The pictures get dropped, while every remaining part of the listing is copied exactly.

··· GIVEN DATA

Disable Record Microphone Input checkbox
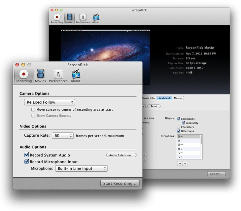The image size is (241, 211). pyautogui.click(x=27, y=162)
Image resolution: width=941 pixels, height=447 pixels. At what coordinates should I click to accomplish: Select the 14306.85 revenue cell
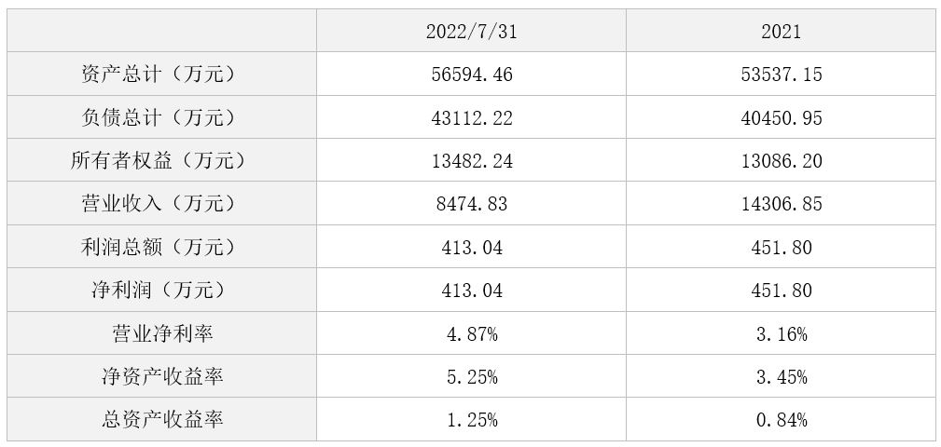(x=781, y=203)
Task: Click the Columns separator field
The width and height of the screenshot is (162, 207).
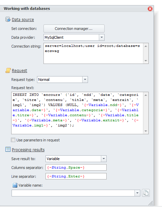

······

EXPECTED ANSWER =>
Disable Record Microphone Input checkbox
The image size is (241, 211). pyautogui.click(x=27, y=162)
Image resolution: width=941 pixels, height=447 pixels. At what coordinates should I click to accomplish: Select the 14306.85 revenue cell
(x=781, y=203)
Task: Click the Columns separator field
The width and height of the screenshot is (162, 207).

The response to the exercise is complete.